■ Task details
Everything from the line containing "Screen dimensions: 204x107" through the final line below must be output exactly, both ends included, with nothing else and no pictures.

::::

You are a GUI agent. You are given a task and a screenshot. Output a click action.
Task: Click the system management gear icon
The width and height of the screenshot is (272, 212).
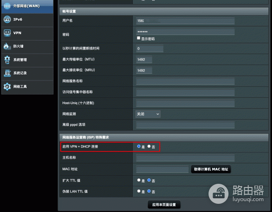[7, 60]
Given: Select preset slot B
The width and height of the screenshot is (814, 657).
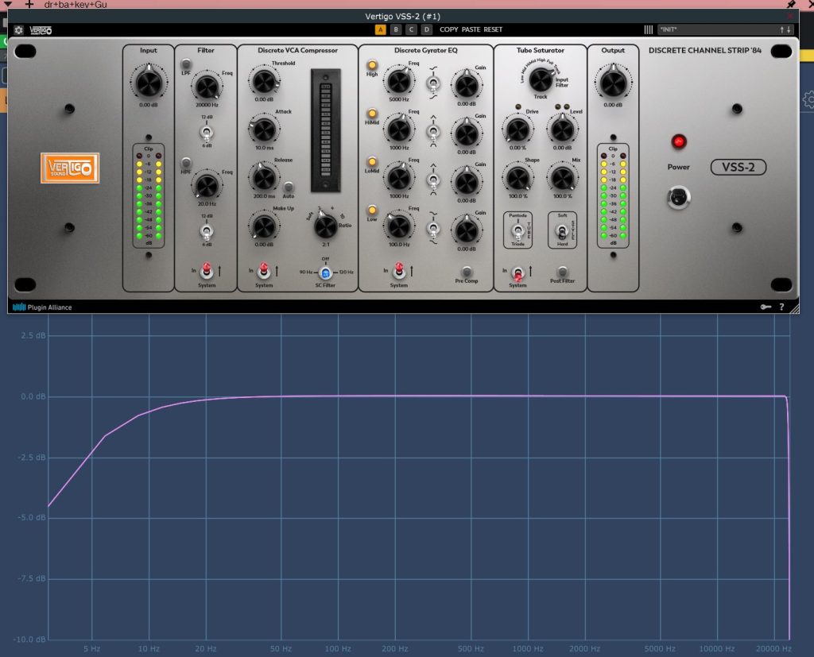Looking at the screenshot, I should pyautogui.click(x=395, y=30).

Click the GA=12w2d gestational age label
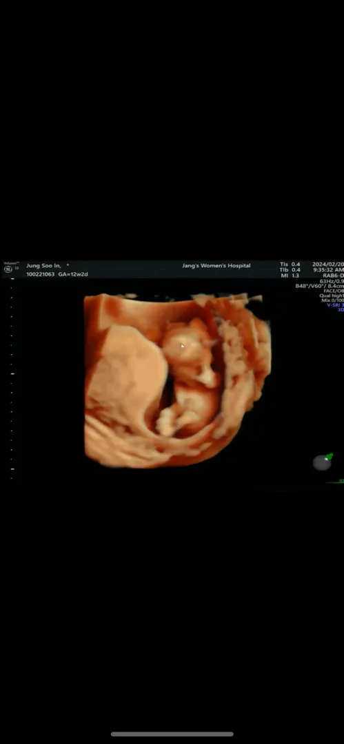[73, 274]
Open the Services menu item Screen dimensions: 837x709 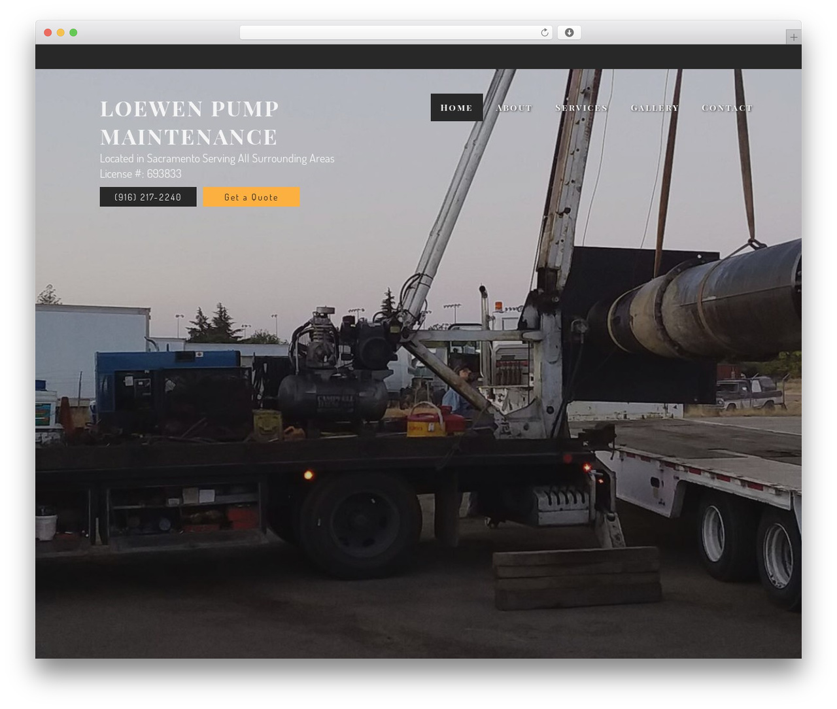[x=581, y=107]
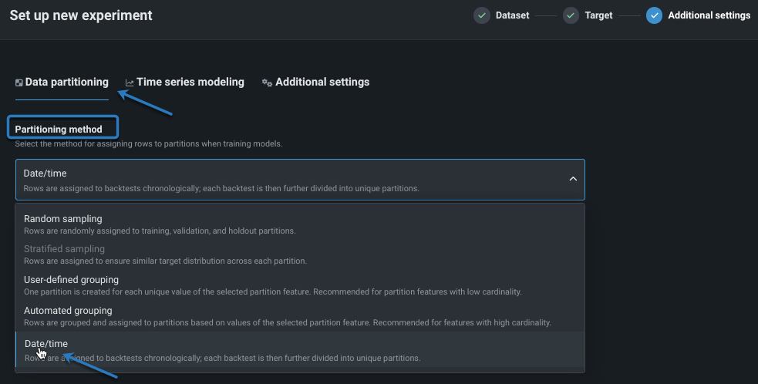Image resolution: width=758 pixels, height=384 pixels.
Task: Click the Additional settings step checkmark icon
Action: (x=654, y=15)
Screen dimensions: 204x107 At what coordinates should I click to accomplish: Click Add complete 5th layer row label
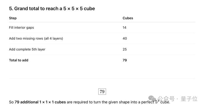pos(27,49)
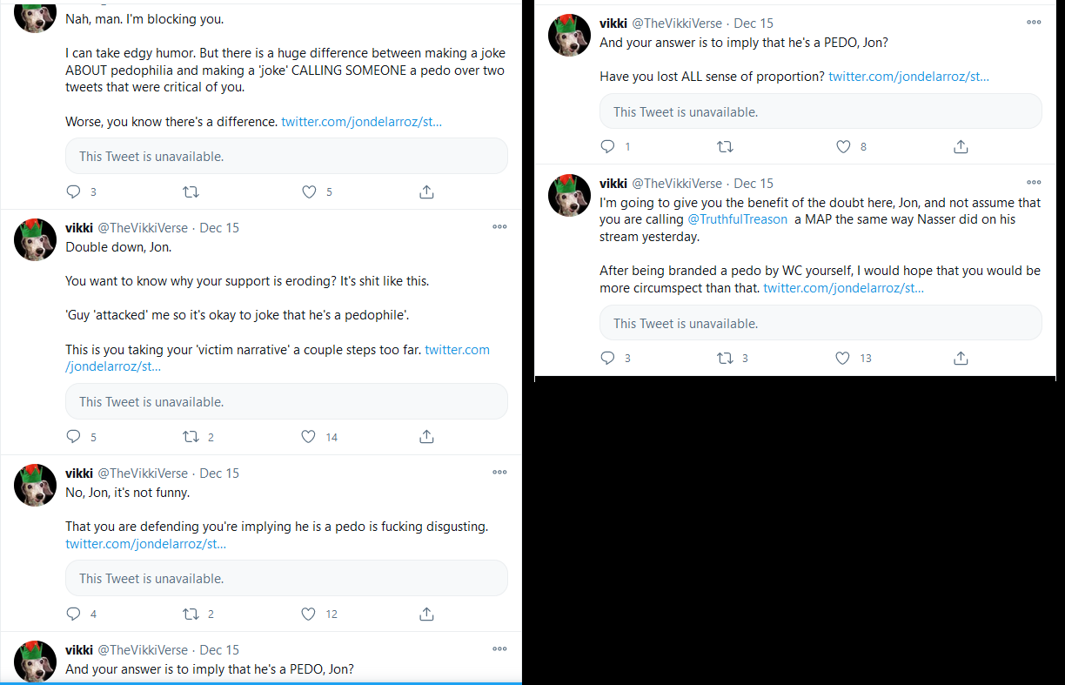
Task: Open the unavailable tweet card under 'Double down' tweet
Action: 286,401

::::

■ Answer area
Screen dimensions: 204x107 At what coordinates should I click to accomplish: Click Add complete 5th layer row label
pos(27,49)
Task: Open the unavailable tweet card under 'Double down' tweet
Action: 286,401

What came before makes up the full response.